Ответ на этот вопрос лежит не в абстрактной области идеологии «жесткой экономии», разработанной в конференц-залах Европейского центрального банка. Он не лежит в какой-то мнимой тевтонской привычке отдавать долг в любых обстоятельствах. Он кроется в простейшем институциональном факте: ЕС — это валютный, но не фискальный союз. Единственный способ, которым сегодня Европейский союз мог бы разумно воплотить в жизнь политическую программу Вулфа и многих других экономистов, — это превратить ЕС в фискальный союз. Но это потребовало бы радикального реформирования политической структуры Союза. Другими словами, именно политические структуры ЕС, в конечном счете, ответственны за ошибки экономической политики Европейского союза.
Но реальное противоречие лежит намного глубже. Совершенно верно, что Евросоюз, как и все политические системы, в конечном счете, должен обеспечивать легитимность политических решений путем практических достижений. Но он не может сделать этого, не реформировав политические структуры, которые пока не в состоянии систематически производить назревших политических действий. Однако изменить эти политические структуры невозможно без подрыва национальной автономии — а эта перспектива вряд ли получит поддержку у населения, поскольку такой шаг будет рассматриваться (и не без причин) как угроза демократии.
Ирония европейской интеграции состоит в том, что эти противоречия были очевидны изначально. Жан Монне и его последователи не были наивными мечтателями; они понимали, что европейский национализм никуда не денется, несмотря на уроки двух самых разрушительных мировых войн. Но в каком смысле европейская интеграция смогла выйти «за пределы национального государства», как гласит название классической книги Эрнеста Хааса?
Логика интеграции, которую Хаас назвал «неофункционализмом», имела в своей основе технократические представления о том, как будет происходить управление экономически взаимозависимыми государствами. Модель должна была работать следующим образом: европейская элита определяет политическую цель, которая преподносится европейской общественности как прогрессивный шаг в направлении экономической интеграции. Движение к цели порождает «сопутствующие эффекты», такие как осознанная необходимость следить за дальнейшими интеграционными шагами для того, чтобы достичь и закрепить обещанные экономические выгоды. Вместо прямых атак на национальный суверенитет можно было использовать призыв «идти дальше», т.е. следовать логике, которая уже была заложена предыдущими шагами, и подкрепить это конкретными экономическими стимулами, требующими непременно завершить то, что было начато.

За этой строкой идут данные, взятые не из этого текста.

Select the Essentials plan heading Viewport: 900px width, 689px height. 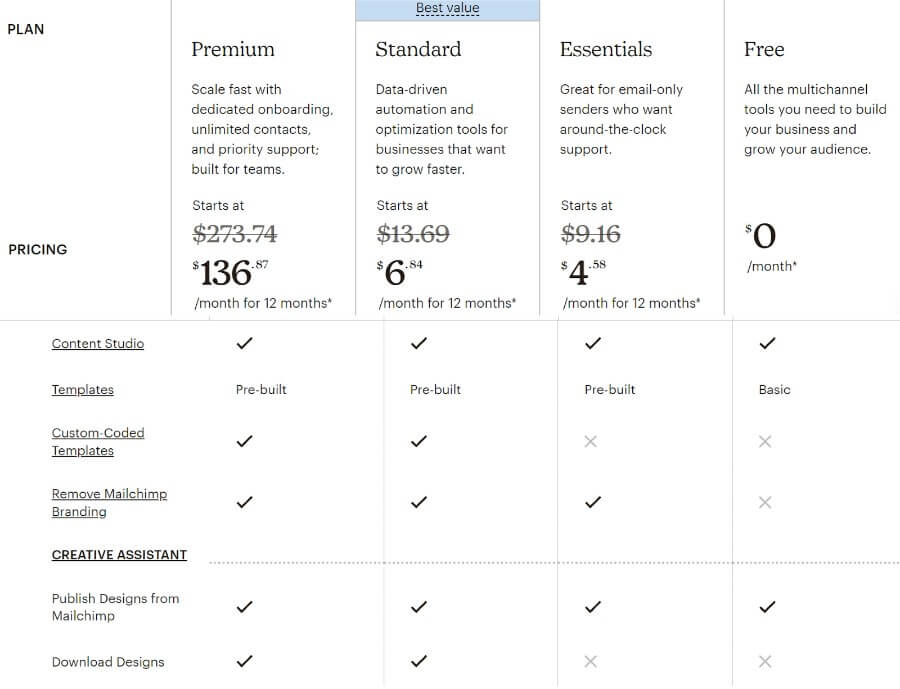point(606,49)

В действительности все экономисты, которые следили за созданием валютного союза и евро, предупреждали о внутренней нестабильности этого большого и разношерстного союза, так и не ставшего фискальным. В 1997 году, до введения евро, Милтон Фридман предсказал, что новая валюта не выдержит и первого экономического кризиса еврозоны. Но с точки зрения архитекторов еврозоны, в этом и была вся суть новой политики: технократическая тактика свершившегося факта в одной области (валютный союз) будет подталкивать в направлении дальнейшего следования по пути интеграции (в сторону фискального союза), что в свою очередь приведет к политической интеграции. Образно говоря, идея поставить валютную телегу перед политической лошадью была не ошибкой, а сознательным шагом.

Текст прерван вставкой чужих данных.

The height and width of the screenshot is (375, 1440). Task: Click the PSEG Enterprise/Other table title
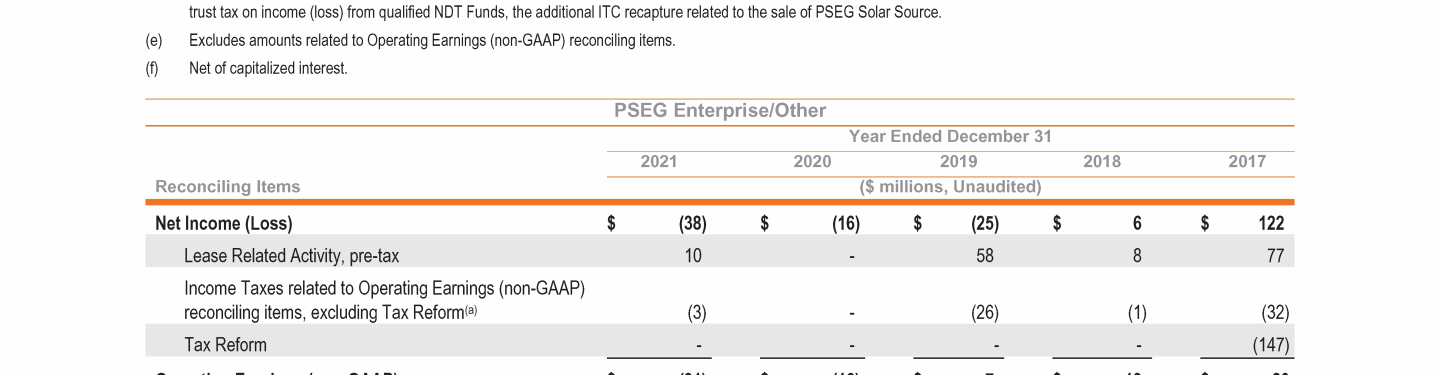coord(720,111)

Более амбициозные неофункционалисты считали, что, с течением времени, увеличение интенсивности кросснациональных операций и «неизбежная» передача регулирующих полномочий наднациональным институтам будут способствовать рождению европейской идентичности, которая, в конце концов, вытеснит идентичность национальную. Но, как и бывает со всеми технократическими расчетами, эта передача полномочий никак не повлияла на идеологическую основу националистических настроений. Рождение новых идентичностей шло постепенно, неявно, через поступательное развитие разных институтов, таких как группы по интересам, отраслевые ассоциации и т.п. , созданных в отдельных странах, но по общеевропейскому образцу.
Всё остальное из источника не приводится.